— ASSIGNMENT —
Retype only the lines from the top of the records to the line with "You are a computer-use agent. This", including that line but none of the pictures.

— MATERIAL TO PROCESS —
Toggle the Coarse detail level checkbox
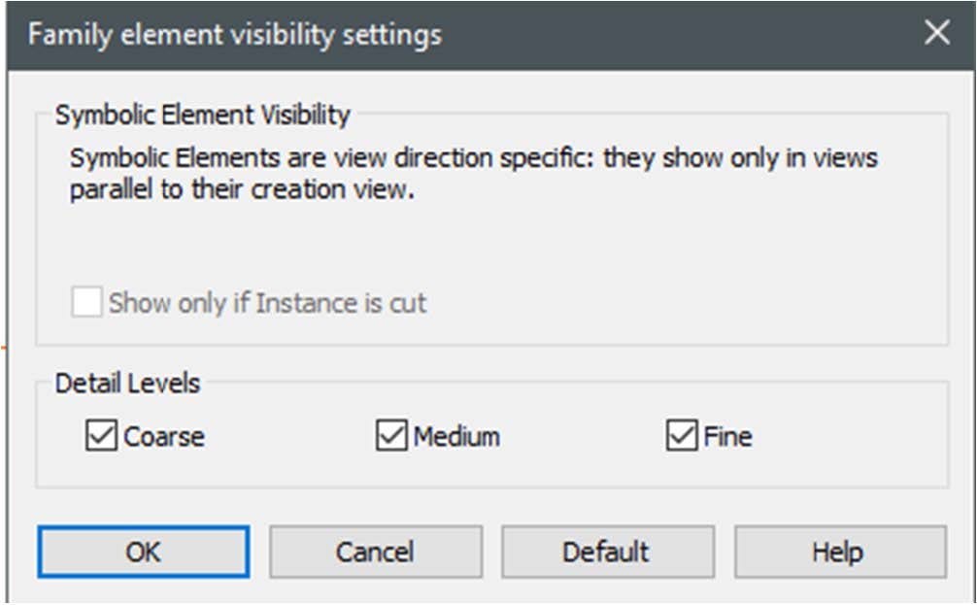 101,435
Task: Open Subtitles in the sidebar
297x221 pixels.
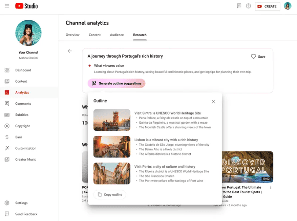Action: 22,115
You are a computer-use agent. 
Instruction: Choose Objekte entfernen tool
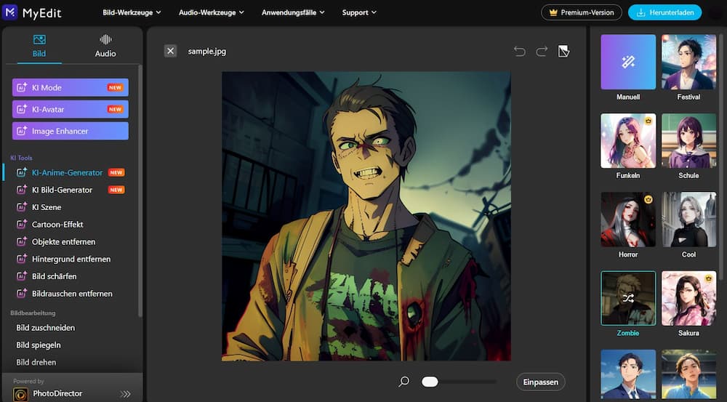point(63,242)
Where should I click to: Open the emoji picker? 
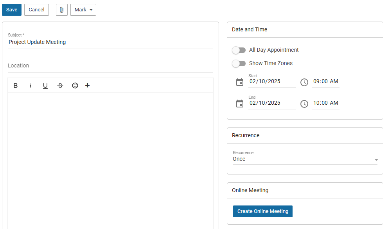pyautogui.click(x=75, y=85)
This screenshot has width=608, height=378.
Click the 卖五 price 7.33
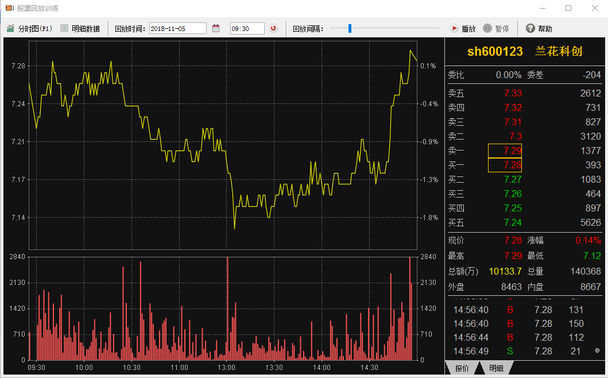(513, 93)
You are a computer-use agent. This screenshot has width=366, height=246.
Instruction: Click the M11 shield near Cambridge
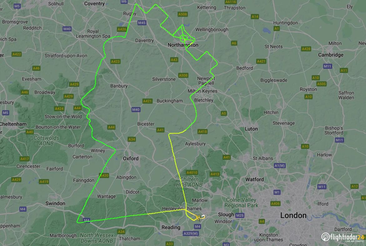click(327, 66)
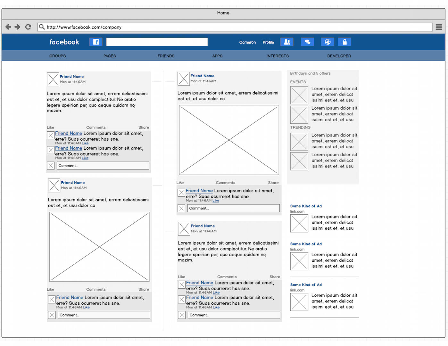
Task: Click the browser back arrow
Action: [x=8, y=27]
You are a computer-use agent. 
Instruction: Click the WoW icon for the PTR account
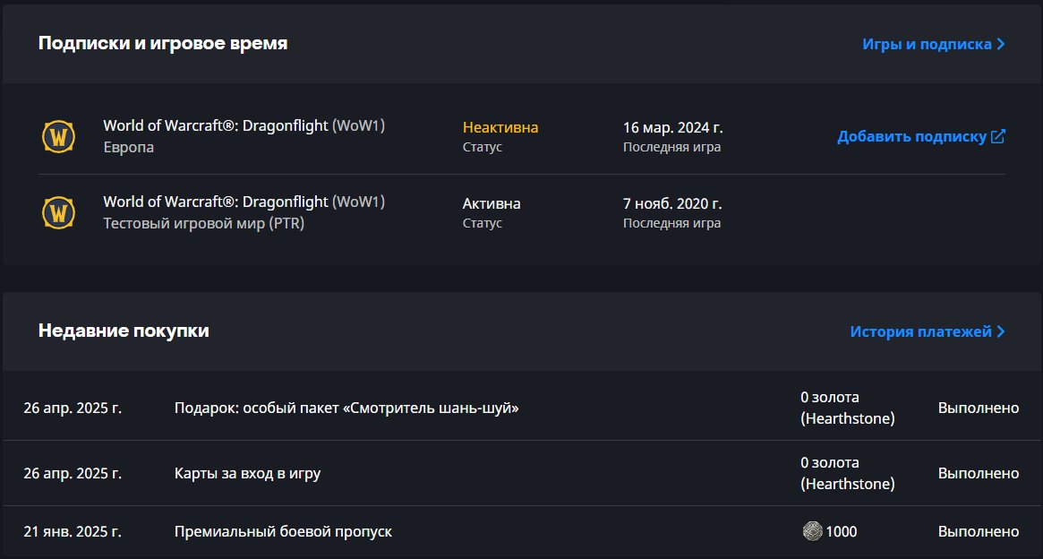click(59, 212)
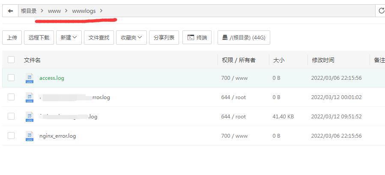Click the terminal icon on the 终端 button

191,38
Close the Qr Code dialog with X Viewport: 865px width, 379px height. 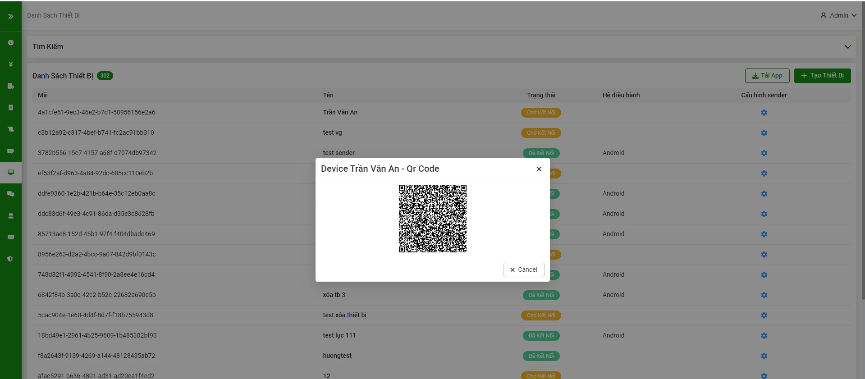click(539, 169)
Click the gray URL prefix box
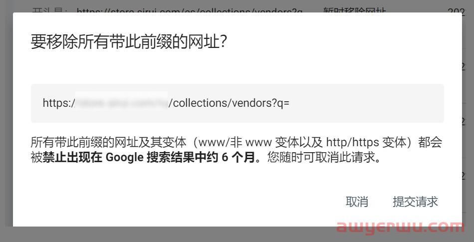This screenshot has height=242, width=474. (x=237, y=103)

— RESPONSE FOR THIS EXERCISE —
Toggle the Coarse detail level checkbox
 101,435
Task: Open Subtitles in the sidebar
297x221 pixels.
Action: 22,115
You are a computer-use agent. 
Instruction: Choose Objekte entfernen tool
point(63,242)
Where should I click to: Open the emoji picker? 
pyautogui.click(x=75, y=85)
This screenshot has width=608, height=378.
Click the 卖五 price 7.33
(513, 93)
You are a computer-use agent. This screenshot has width=366, height=246.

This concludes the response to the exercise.